Anyway, proletarian political domination is, says Trotsky, incompatible with "its economic enslavement". Therefore, he reasoned, the workers are "obliged to take the path of socialist policy" (quoted in T Cliff Lenin Vol. 1, London 1975, p202). Note, "socialist policy", not socialism. Trotsky, we should point out, expressly disagreed with Bukharin's crude leftist version of permanent revolution, first expounded in 1916.

For Bukharin - the imperialist economist - the bourgeois revolution had essentially already been completed in Russia. There were no outstanding or preparatory democratic tasks. Not democracy against tsarism, but labour against capital. That was the sum of Bukharin's analysis. Hence in Bukharin's lifeless schema demands for national self-determination and the slogan of the democratic dictatorship of the proletariat and peasantry should be dropped. The proletariat, insisted Bukharin, must proceed to capture power under the banner of an unadulterated socialism.

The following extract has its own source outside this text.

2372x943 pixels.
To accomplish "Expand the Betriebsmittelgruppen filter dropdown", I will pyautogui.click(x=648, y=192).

Though Lenin branded Bukharin a Trotskyite, we are obliged to say in Trotsky's defence that his theory was far removed from all such farcical caricatures of Marxism. Trotsky never turned his back on the need to fight for democracy under capitalism. Nor did he deny what he called "the bourgeois character of the revolution" in Russia in the sense of immediate tasks. However, between ossified tsarism on the one hand and the development of the capitalist forces of production on the other there existed the possibility of "quite new historical prospects": namely, proletarian power (L Trotsky The permanent revolution New York 1978, p67). These words are by the way taken from the beginning of Trotsky's 1906 Result and prospects.

According to the bog-standard 'Trotskyite' account, in April 1917 Lenin saved himself by apparently undergoing a road-to-Damascus conversion. Lenin's 'Letters from afar' and the documents now widely known as the April theses "marked a complete break" with the antiquated notion of a democratic dictatorship of the proletariat and peasantry (T Cliff Lenin Vol. 2, London 1976, p124). Conditions of dual power which proceeded from the fall of Tsar Nicholas II and the establishment of dual power exposed the "bankruptcy" of the 'old Bolshevik' formula (ibid. p128).

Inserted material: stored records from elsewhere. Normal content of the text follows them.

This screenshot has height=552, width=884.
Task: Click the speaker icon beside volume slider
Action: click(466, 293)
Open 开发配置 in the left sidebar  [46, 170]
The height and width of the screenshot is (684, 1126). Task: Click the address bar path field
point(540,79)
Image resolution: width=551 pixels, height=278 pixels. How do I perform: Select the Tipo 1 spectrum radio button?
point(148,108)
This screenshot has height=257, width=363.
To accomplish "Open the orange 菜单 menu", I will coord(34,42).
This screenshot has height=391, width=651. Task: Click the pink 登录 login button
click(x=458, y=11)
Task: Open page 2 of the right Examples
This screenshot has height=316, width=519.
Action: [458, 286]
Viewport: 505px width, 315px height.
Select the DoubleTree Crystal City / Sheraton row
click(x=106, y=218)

Cliff compounds the nonsense. Before 1917 Trotsky "differed fundamentally from Lenin in his view of the nature of the coming Russian Revolution", he claims, without the least blush of shame (T Cliff Lenin Vol. 1, London 1975, p201).

Trotsky badly misjudged the Bolsheviks. Cliff has to admit that much. He supposedly failed to realise that Bolshevism would have to break through the "bourgeois democratic crust" of their programme - because they based themselves on the dynamic of the struggle (T Cliff Lenin Vol. 1, London 1975, p205). Here we find Cliff's rendition of Trotsky's theory of revolutionary fatalism - a theory he tested to exhaustion and wisely abandoned.

At this point in our discussion we will turn to Trotsky himself. His own carefully chosen words show the utter disingenuousness of Cliff's version of history. In essence Trotsky took a centrist, "conciliationist", position from 1903 until May 1917, when he returned from the USA and placed himself "at the disposal of the Bolshevik Party". Trotsky later maintained, after reviewing the record, that until then his "revolutionary ideas or proposals amounted to nothing but 'phrases'". Lenin on the other hand carried out "the only truly revolutionary work". That was, a contrite Trotsky argues, "work that helped the party take shape and grow stronger" (L Trotsky The challenge of the Left Opposition: 1923-25 New York 1980, pp265, 267). Was Trotsky right in this assessment? In my opinion there can be no doubt about it.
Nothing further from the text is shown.